AO: Is Bassey someone you’ve admired for a long time?
CV: She’s a new discovery for me. Her song ‘This is My Life’ caught my attention about a year ago while I was noodling through YouTube, and I downloaded around a dozen different versions of it. She’d been performing that one song for thirty or forty years. She’s changed, but the lyrics have not. I thought it was amusing to put a few of these different versions together. Then, when I started to really research her, her biography struck me. She came form a mixed background: her father was Algerian and she was born in a very poor town in Wales, and out of the talent she had and the commitment she made to entertaining, she grew to become one of the biggest recording artists in Europe.
AO: When did you begin to use the technique featured in this exhibition, with the refracting crystal projections?
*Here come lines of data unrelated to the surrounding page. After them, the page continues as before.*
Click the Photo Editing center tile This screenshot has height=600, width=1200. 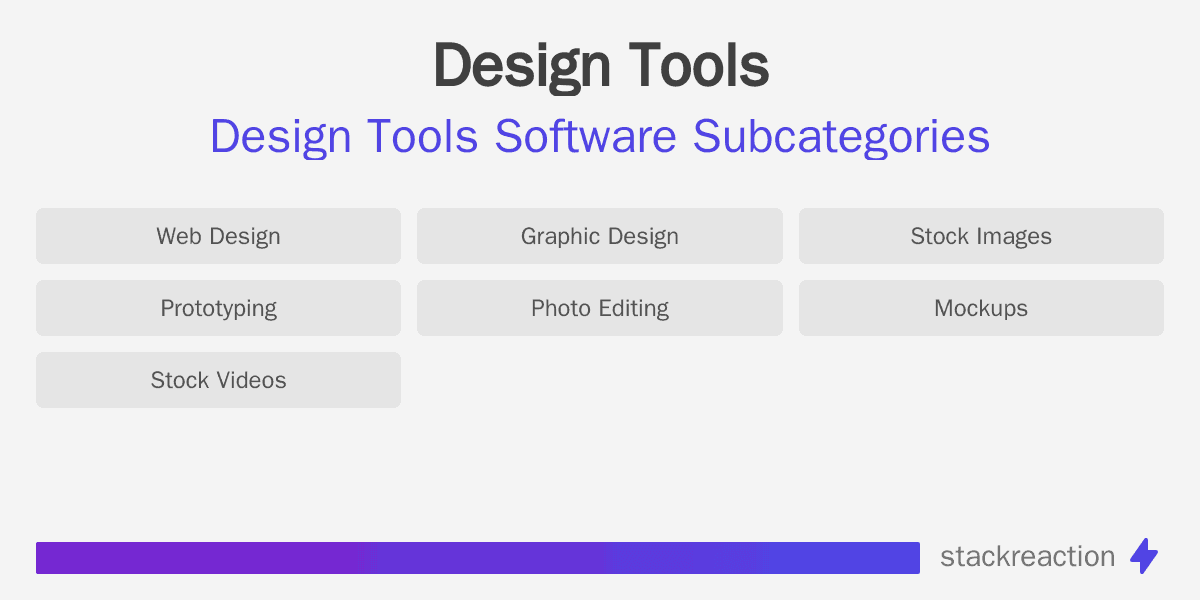(600, 308)
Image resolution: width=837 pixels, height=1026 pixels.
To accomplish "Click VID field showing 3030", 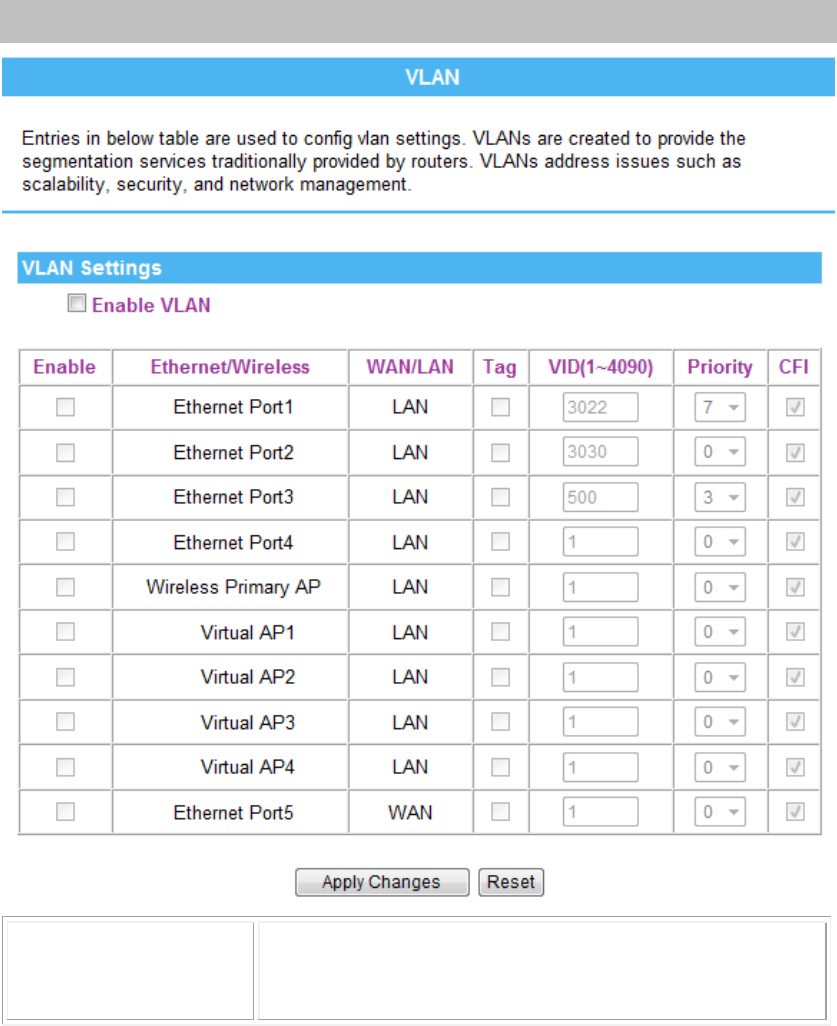I will click(600, 451).
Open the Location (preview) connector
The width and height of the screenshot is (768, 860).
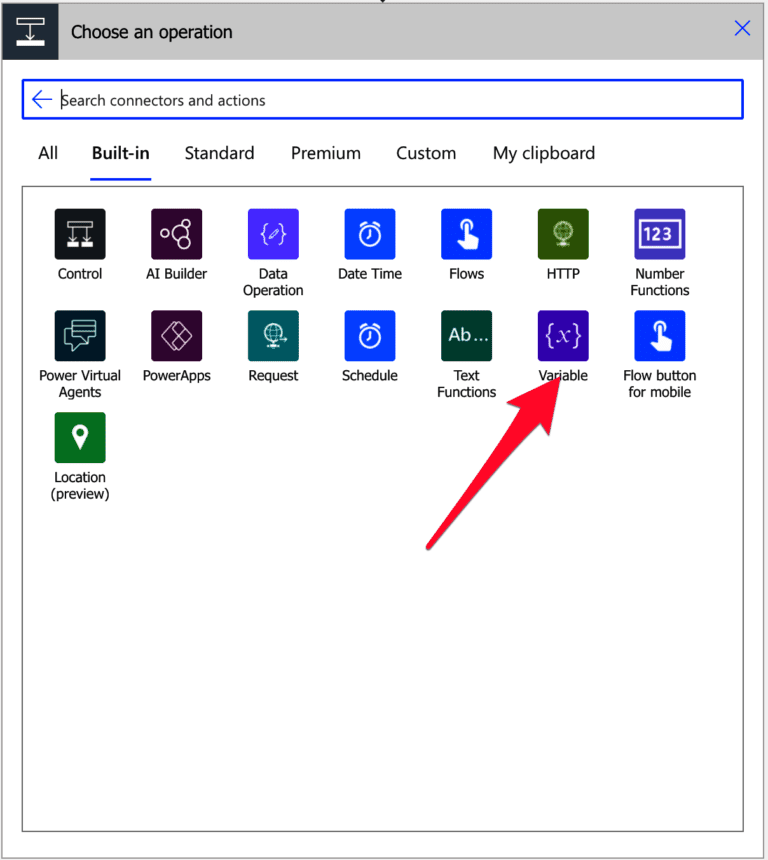tap(80, 438)
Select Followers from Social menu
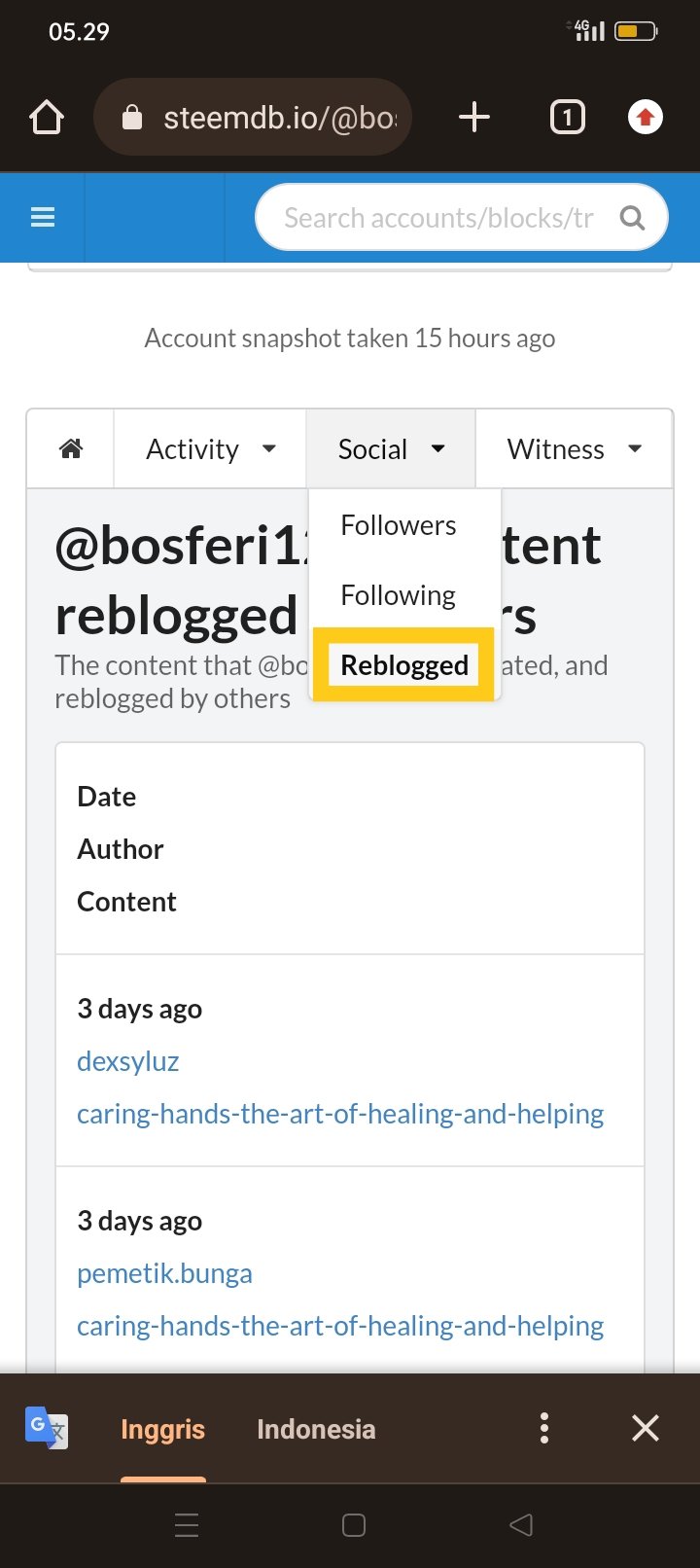The width and height of the screenshot is (700, 1568). [x=399, y=525]
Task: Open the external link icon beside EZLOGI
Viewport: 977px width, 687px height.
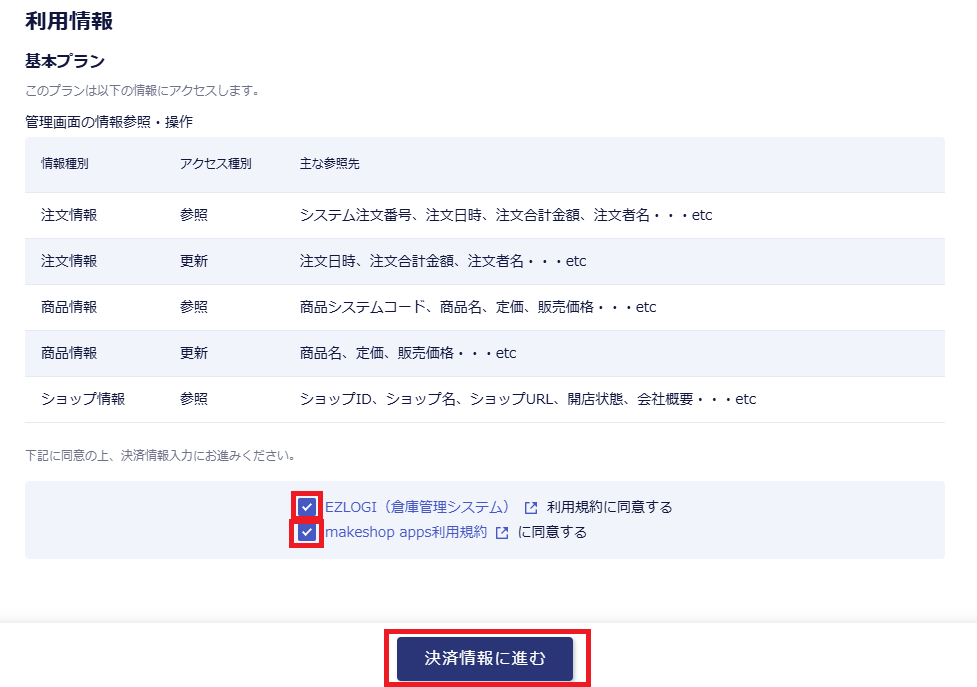Action: tap(531, 508)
CV: They’re my prisms. I jokingly call it my “Crystal Method,” just as a nod to my coming of age in the late nineties. I loved that band. But they are prisms; I buy them in Chinatown, and they’re New Age prisms, meant to balance the energy in your house, or in negative spaces, and to bring you wealth and good health…which hasn’t yet been featured in the narrative of the work, but it’s definitely there. Eventually the New Age bit will reveal itself more and more in the work. But right now the content focuses on the message and the materials. Basically about two years ago I started a bricolage technique, where I’d put different materials together with the idea to create different ‘affect’ for the audience. ‘Affect’ was the name of the game. First I took a Marlene Dietrich live performance meant for a television broadcast, and grabbed that off the Internet, and spent a lot of time on the computer manipulating the file, so that if it was projected onto a disco ball, what you get is hundreds of little singing Marlene Dietrich’s spinning around the room to this anti-war song ‘Where Have all the Flowers Gone?’ I warped the file in After Effects, screwing around with it to really bend and multiply what was projected. Instead of a fracture, you get hundreds of little faces, which was a huge technological feat of mine. I put that in a black room and it was like being inside a music box. A while later in my studio I found out I could do the same thing with rotating prisms, without manipulating the computer files at all. I could just project it as is and turn the room into a kaleidoscope. People experience the song differently this way. I think it’s more emotional this way.
AO: Do you have a background in technology of this sort?
CV: My background is in photography. So now I guess there is a bit of an extension of how I think about portraiture and moving image that started about ten years ago. How moments, especially those that are part of a kind of ‘collective memory,’ are captured mechanically, cataloged and stored, and then released and re-presented or processed or multiplied is a key interest of mine. So many recorded experiences/performances get flattened, compressed and rewritten to the point of no return. In my latest installations, I feel like I’m giving these recordings a new life.